Minggu, 21 Maret 2010


Murid-murid senior di SMA sedang menghadapi UN. Jauh-jauh hari sebelumnya, gaung UN sudah mulai terdengar bagaikan genderang perang yang ditabuh bertalu-talu membuat yang mendengar memberi respon yang beraneka; ada yang ketakutan, ada yang gelisah, ada yang bingung, dan tidak sedikit pula yang stres. Kadang saya bertanya di dalam hati, “apakah mengahadapi UN itu berarti perang sehingga membuat panik? Apakah UN itu sebegitu mengerikan?Ataukah suara genderang itu sendiri yang menciptakan rasa ngeri yang berlebihan?”

Stres tidak hanya dialami oleh siswa-siswi kelas XII tetapi orang tua, guru, kepala sekolah, diknas semuanya tegang. Mereka seperti menunggu saat-saat penentuan antara hidup atau mati. Banyak orang tua yang sakit lambungnya kumat, hipertensi, sariawan, dan sebagainya karena mengalami ketegangan yang sangat berlebihan. Hal ini membuat aku berfikir dalam hati, mengapa situasi tidak nyaman ini terjadi sedangkan semua itu adalah proses biasa dimana anak masuk sekolah - belajar – ulangan – naik kelas – belajar – ujian. Tetapi kita manusia ini memang seringkali mempersulit yang mudah sehingga menjadi rumit, membesar-besarkan hal kecil sehingga menjadi heboh. Aku tidak bermaksud mengatakan bahwa UN adalah hal kecil karena aku sadar bahwa banyak energi pikiran dan tenaga yang dikeluarkan untuk UN ini, besar (lebih tepat lagi luar biasa besar) dana yang dikeluarkan untuk pelaksanaan UN ini. Namun disadari atau tidak, gaung UN itu telah berkonstribusi terhadap ketegangan yang terjadi. Anak menjadi korban karena mendapat desakan dari mana-mana, sekolah, orang tua, target universitas idaman, teman, lingkungan, dsb. Mengapa gaung itu tidak terdengar untuk proses belajar anak? Sudahkah proses belajarnya benar? Sudahkah guru mengajar dengan benar? Sudahkah orang tua memberikan perhatian yang optimal terhadap proses belajar anak saat di rumah? Sudahkah lingkungan menciptakan suasana yang kondusif untuk anak bisa belajar dengan tenang dan nyaman? Mengapa kita jadikan anak-anak sebagai pemuas obsesi? Kalau prosesnya benar, mengapa kita harus takut akan ujian?
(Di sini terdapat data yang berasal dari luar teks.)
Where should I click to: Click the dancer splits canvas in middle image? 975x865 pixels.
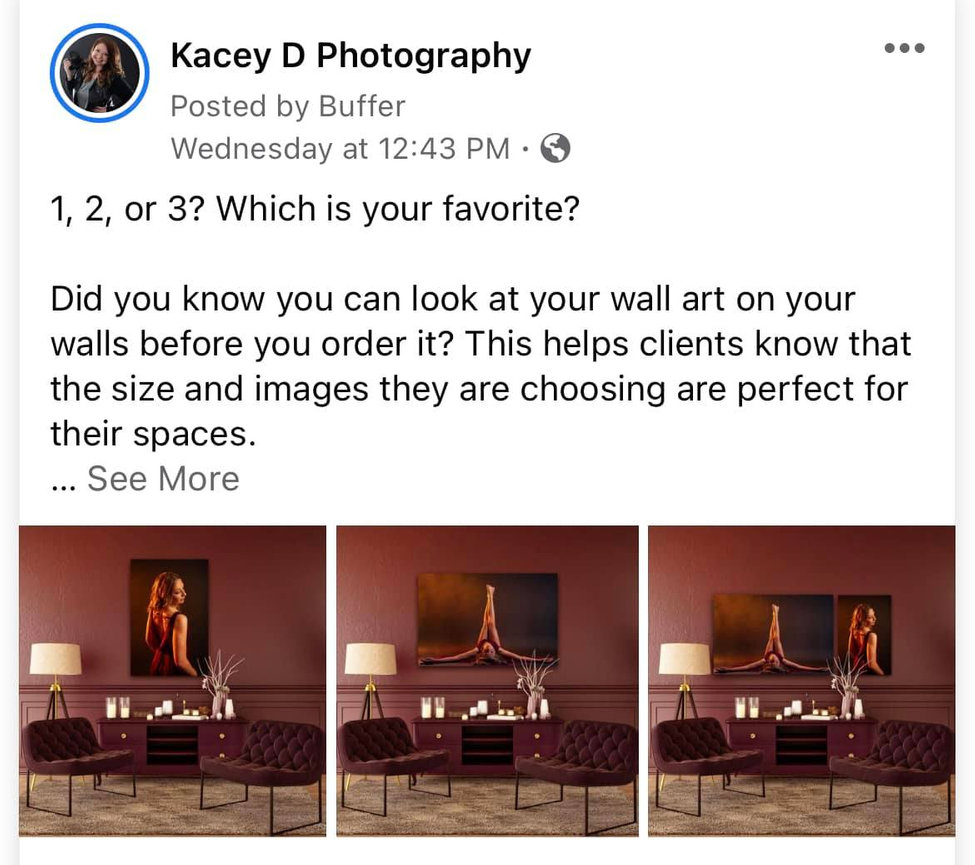pyautogui.click(x=488, y=619)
IPA adalah jurusan yang diagung-agungkan karena prestasi pada mata pelajaran IPA dan Matematika merupakan indikator kecerdasan seorang anak. Banyak orang tua yang protes karena anaknya tidak masuk jurusan IPA dan menganggap bahwa IPS adalah jurusan bagi anak-anak yang tidak cerdas. Dari manakah sumber teori itu? Mungkin betul kata orang bijak bahwa banyak manusia yang dapat melihat tetapi mereka buta. Sudah jelas nilai anak tidak menunjukkan bahwa ia mampu di IPA tetapi tetap dipaksa masuk IPA karena ingin menjadi seorang dokter atau alasan klise lainnya. Mengapa harus memaksa diri? Kalau kita lihat apa yang terjadi di luar sana, banyak anak-anak yang lulus dari jurusan IPA kuliah di jurusan non IPA bahkan banyak mereka yang lulus dari jurusan IPA atau exact malah bekerja di bidang non IPA yang tidak ada hubungan sama sekali dengan jurusan kesarjanaannya. Mengapa kita tidak pernah belajar dari pengalaman - pengalaman nyata itu dan mengapa kita harus membutakan mata kita hanya untuk suatu obsesi dan gengsi.

Ach….tapi itulah yang terjadi, mau bagaimana lagi. Aku hanya seorang guru yang merupakan satu bagian dari mata rantai itu, bagian yang paling mudah dipersalahkan atas ketidakberhasilan seorang anak didik dan yang tidak pernah dikait-kaitkan dengan keberhasilan seorang anak. Padahal kalau kita ingin jujur, kita semua tau bahwa gagalnya seorang anak itu adalah akibat dari kegagalan banyak pihak; bisa guru, orang tua, sekolah, lingkungan, sistem, dan banyak faktor-faktor lain yang baik secara langsung maupun tidak langsung memberikan konstribusinya.

Anyway… Selamat berjuang anak-anakku. Lakukanlah yang terbaik untuk masa depanmu dan masa depan bangsa ini karena kalian adalah tumpuan harapan kami di masa yang akan datang.